Mon ministère continuera de veiller à la stratégie poursuivie par le groupe et, en particulier, à ce que toute orientation
importante pour son avenir soit préalablement soumise à la concertation. Pour ce qui le concerne, il s'attachera, bien
entendu, tout spécialement à la préservation des intérêts de la défense nationale.
Dans ce contexte, la filialisation a été approuvée par les autorités de tutelle ainsi que par les assemblées générales
extraordinaires du 3 janvier dernier. Il va de soi que les représentants des salariés, au travers du comité central
d'entreprise, lequel a pu donner son avis, avaient été préalablement informés et consultés.

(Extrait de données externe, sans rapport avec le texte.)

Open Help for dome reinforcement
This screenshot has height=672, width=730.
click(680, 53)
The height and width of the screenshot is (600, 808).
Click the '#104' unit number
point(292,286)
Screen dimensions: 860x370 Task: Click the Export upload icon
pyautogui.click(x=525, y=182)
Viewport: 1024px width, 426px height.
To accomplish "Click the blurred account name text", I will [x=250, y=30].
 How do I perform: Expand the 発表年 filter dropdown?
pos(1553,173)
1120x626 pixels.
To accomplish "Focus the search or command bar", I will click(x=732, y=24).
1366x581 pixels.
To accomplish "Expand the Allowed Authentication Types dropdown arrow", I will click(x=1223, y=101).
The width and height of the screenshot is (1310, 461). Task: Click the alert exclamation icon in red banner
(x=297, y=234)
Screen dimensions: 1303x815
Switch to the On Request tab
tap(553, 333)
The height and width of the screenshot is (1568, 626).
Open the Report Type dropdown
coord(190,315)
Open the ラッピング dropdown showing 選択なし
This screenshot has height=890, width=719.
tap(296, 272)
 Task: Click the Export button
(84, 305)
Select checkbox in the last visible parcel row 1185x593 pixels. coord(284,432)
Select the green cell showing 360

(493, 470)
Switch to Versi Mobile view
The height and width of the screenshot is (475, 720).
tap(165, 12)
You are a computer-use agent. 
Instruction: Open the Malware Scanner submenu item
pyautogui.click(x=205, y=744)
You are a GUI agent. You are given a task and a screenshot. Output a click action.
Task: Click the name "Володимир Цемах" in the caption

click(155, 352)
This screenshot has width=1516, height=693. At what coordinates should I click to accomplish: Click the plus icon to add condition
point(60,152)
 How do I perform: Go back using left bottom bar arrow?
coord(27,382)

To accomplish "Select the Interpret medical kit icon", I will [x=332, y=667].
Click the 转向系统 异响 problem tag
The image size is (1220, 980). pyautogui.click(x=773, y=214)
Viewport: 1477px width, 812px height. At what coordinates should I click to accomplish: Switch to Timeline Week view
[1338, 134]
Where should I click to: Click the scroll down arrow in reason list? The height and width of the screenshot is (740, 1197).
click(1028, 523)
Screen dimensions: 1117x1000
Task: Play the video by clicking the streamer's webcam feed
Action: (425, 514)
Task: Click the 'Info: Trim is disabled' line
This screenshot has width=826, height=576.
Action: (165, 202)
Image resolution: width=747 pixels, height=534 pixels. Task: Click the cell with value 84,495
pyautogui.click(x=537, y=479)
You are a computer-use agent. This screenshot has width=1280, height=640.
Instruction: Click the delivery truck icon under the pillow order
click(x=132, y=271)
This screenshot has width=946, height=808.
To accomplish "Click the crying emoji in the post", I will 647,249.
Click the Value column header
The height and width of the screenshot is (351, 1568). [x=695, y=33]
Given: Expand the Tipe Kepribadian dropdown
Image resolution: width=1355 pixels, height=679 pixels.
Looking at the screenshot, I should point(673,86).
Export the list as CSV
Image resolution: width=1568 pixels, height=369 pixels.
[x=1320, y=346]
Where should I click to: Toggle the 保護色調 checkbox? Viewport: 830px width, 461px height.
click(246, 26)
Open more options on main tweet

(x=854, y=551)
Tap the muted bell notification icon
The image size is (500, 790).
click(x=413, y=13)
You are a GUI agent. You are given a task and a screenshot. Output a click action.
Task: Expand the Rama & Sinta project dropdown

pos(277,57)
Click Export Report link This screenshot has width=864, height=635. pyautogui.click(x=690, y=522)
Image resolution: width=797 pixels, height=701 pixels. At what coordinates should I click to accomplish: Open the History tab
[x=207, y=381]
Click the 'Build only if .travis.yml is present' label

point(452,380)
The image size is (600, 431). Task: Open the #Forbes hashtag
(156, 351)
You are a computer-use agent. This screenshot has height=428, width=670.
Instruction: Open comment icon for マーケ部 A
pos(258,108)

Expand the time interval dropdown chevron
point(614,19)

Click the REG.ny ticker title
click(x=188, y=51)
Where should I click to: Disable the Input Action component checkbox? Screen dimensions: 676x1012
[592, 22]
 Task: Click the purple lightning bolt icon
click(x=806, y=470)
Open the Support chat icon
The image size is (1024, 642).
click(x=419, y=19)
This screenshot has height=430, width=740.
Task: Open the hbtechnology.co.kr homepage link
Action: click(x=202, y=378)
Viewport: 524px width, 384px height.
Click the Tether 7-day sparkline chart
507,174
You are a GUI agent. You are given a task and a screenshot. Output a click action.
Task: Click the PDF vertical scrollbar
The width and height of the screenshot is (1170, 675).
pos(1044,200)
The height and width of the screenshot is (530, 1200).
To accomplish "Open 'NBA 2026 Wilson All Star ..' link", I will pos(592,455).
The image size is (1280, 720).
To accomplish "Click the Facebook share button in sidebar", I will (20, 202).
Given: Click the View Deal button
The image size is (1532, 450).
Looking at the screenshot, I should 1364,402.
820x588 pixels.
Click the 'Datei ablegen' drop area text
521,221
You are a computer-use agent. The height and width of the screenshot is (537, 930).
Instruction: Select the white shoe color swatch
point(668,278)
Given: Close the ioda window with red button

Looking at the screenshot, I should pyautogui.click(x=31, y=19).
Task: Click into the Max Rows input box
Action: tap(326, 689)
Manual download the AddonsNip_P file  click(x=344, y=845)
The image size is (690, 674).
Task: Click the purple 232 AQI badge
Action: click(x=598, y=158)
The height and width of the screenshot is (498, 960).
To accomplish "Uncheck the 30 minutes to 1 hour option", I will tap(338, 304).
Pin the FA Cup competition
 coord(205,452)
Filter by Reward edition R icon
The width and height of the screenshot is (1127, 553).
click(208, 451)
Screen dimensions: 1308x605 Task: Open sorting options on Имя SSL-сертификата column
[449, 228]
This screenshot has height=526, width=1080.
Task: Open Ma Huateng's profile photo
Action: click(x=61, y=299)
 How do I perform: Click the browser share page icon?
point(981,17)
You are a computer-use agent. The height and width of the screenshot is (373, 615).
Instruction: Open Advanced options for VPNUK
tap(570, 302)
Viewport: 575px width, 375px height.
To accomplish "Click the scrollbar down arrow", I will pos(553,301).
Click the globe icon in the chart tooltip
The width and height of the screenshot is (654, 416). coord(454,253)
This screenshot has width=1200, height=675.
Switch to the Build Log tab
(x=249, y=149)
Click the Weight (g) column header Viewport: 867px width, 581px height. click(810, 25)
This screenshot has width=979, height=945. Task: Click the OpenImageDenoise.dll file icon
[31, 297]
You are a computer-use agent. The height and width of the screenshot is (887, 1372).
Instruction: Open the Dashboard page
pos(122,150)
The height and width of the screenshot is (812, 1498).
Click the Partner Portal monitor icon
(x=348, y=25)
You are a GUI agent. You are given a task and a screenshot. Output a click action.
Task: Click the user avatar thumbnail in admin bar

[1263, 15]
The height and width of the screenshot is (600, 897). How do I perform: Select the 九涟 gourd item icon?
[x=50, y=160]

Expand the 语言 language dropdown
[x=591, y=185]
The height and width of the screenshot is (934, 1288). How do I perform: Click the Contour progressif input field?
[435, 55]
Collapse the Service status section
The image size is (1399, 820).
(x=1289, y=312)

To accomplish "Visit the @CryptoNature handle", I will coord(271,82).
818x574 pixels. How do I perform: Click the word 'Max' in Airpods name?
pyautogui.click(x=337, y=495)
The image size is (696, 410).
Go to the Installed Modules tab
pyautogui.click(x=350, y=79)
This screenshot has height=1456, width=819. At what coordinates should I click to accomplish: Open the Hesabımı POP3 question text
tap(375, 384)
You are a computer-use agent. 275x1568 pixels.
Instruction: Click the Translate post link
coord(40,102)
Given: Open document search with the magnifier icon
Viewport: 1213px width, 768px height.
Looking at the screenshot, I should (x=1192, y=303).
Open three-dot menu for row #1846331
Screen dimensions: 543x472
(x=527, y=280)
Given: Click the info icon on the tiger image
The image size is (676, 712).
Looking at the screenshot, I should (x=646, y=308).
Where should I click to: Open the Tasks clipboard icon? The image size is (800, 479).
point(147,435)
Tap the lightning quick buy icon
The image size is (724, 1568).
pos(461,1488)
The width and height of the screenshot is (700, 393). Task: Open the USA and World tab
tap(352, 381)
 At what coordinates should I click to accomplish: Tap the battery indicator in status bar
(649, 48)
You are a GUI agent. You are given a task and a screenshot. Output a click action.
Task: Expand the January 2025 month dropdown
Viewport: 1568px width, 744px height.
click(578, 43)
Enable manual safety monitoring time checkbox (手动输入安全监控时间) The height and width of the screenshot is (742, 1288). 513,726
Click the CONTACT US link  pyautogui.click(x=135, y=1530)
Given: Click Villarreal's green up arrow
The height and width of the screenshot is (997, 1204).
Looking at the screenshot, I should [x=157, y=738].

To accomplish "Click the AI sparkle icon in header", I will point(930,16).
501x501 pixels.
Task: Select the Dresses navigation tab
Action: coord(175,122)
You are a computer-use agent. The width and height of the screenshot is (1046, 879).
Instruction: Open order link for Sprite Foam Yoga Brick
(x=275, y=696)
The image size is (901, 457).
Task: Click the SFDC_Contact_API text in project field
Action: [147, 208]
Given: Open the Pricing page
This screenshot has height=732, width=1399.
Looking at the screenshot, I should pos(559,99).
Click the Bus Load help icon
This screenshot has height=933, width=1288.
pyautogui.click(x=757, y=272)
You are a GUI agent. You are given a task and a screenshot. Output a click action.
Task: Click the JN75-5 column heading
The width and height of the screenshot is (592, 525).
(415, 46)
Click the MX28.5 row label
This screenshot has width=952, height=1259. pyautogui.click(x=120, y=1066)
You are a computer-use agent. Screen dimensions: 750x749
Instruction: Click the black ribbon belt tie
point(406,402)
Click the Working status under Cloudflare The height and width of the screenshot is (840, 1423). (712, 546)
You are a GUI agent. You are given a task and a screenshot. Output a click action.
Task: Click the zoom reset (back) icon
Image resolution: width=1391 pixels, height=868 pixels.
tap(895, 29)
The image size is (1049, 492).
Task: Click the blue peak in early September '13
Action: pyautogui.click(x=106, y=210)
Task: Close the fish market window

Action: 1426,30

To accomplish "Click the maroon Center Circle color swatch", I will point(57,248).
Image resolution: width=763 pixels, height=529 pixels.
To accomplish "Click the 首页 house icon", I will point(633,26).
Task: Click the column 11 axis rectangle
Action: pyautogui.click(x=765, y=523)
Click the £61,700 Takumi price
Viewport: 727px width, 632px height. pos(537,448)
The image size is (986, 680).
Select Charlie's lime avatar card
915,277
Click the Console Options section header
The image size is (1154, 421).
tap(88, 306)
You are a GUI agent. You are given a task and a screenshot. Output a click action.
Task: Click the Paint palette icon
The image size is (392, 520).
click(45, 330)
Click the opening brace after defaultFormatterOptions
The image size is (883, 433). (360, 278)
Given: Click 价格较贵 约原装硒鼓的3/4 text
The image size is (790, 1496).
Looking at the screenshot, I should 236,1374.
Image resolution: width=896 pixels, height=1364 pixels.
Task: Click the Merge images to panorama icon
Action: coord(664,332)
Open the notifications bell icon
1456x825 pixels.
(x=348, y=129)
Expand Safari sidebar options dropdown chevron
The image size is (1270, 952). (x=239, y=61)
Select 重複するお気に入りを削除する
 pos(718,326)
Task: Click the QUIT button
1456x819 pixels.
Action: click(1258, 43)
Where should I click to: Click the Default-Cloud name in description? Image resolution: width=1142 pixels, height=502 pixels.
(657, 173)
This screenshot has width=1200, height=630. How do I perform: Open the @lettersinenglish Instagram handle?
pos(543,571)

S'agissant d'éventuelles alliances, dont vous avez rappelé à juste titre l'utilité, j'ai déjà eu l'occasion de souligner que
l'intérêt de la SNECMA était bien de conforter sa position actuelle de numéro 4 mondial et de numéro 2 européen dans
les moteurs aéronautiques. Cet objectif important peut justifier des rapprochements d'entreprises, qui se poursuivront
dans le respect de la vocation d'entreprise publique de la SNECMA, à laquelle nous tenons.
Je rappelle, puisque vous évoquiez les partenariats extérieurs, que la SNECMA est engagée de longue date avec une
firme américaine. C'est une originalité dans notre paysage industriel. En effet, la SNECMA est la principale grande
entreprise liée à la défense qui a une coopération équilibrée et mutuellement profitable avec une entreprise américaine,
en l'occurrence la General Electric, autour de la famille de moteurs CFM 56.
Nous pensons qu'en complément de cette alliance, qui a été profitable à la SNECMA, il faut envisager des accords de
coopération européens, dans la logique d'une entreprise qui a sa pleine autonomie, qui enregistre aujourd'hui des
résultats et des progressions de chiffres d'affaires très significatifs, et ce grâce à ses savoir-faire et à une bonne
gestion. La SNECMA, dans le secteur public français, continuera d'être une firme industrielle particulièrement
dynamique.
M. Michel Duffour. Je demande la parole.
M. le président. La parole est à M. Duffour.
M. Michel Duffour. Je vous remercie, monsieur le ministre pour votre réponse. Je tiens à réaffirmer que les
parlementaires communistes sont très intéressés et très disponibles pour poursuivre le dialogue, en particulier ceux,
évidemment, qui comptent des entreprises SNECMA dans leur circonscription.